Extracted data entries

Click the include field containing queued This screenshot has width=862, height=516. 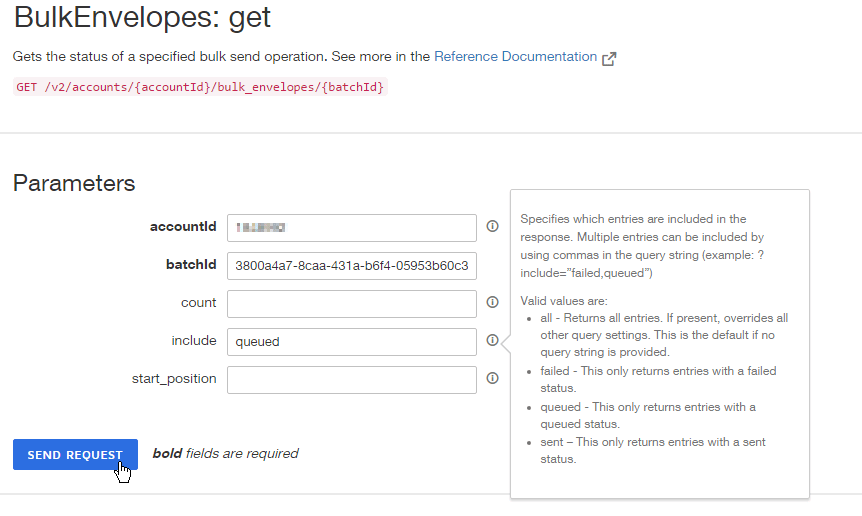(351, 342)
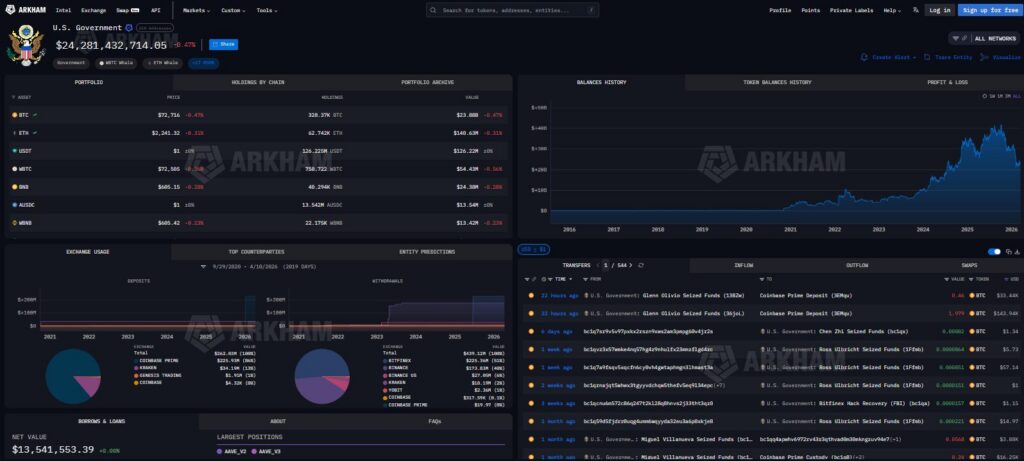Screen dimensions: 1024x461
Task: Switch to Holdings by Chain tab
Action: pyautogui.click(x=258, y=82)
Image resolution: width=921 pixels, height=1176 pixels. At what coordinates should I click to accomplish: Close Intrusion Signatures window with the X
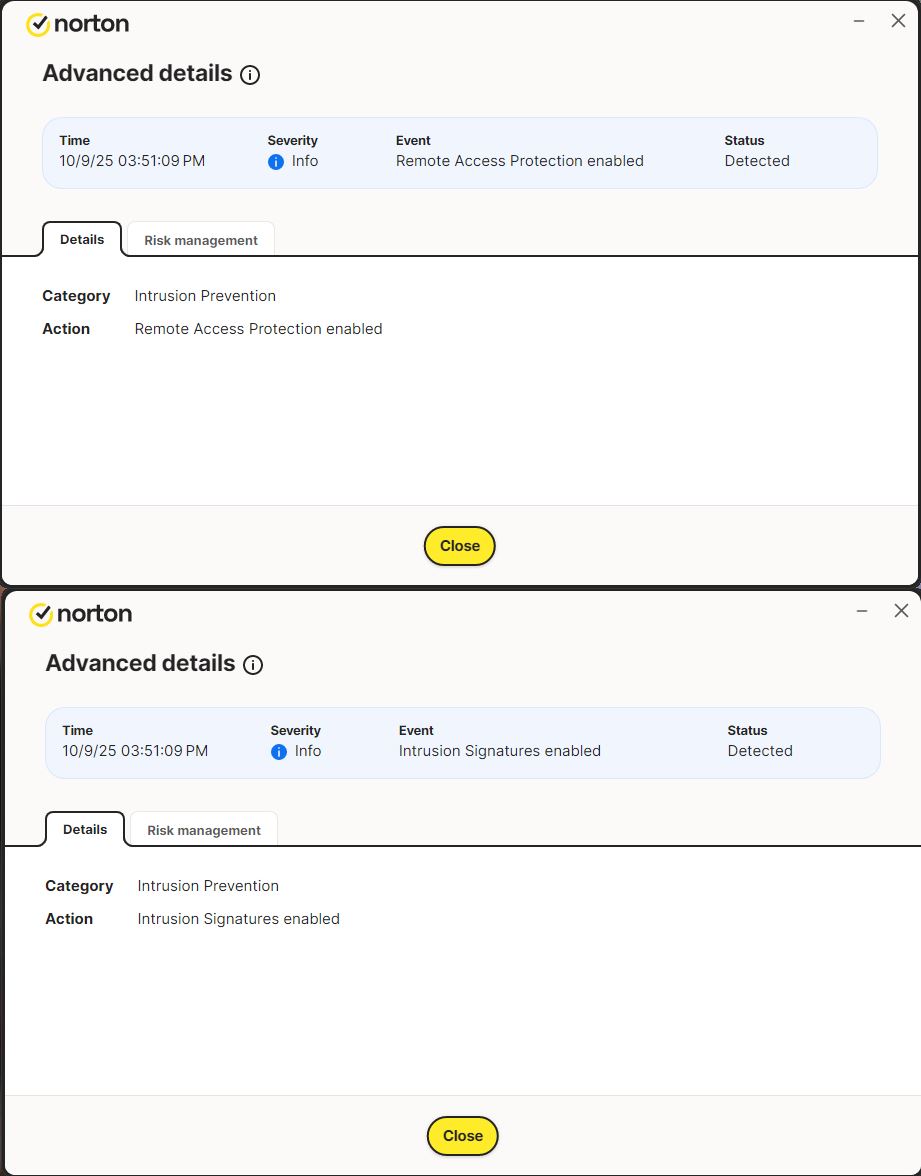(x=901, y=611)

Action item
The lines wanted run from the one with "Image resolution: width=921" through the final line of the data; repeat them word for word and skip every picture.

Answer space
Image resolution: width=921 pixels, height=1176 pixels. At what coordinates should I click to accomplish: Close Intrusion Signatures window with the X
(x=901, y=611)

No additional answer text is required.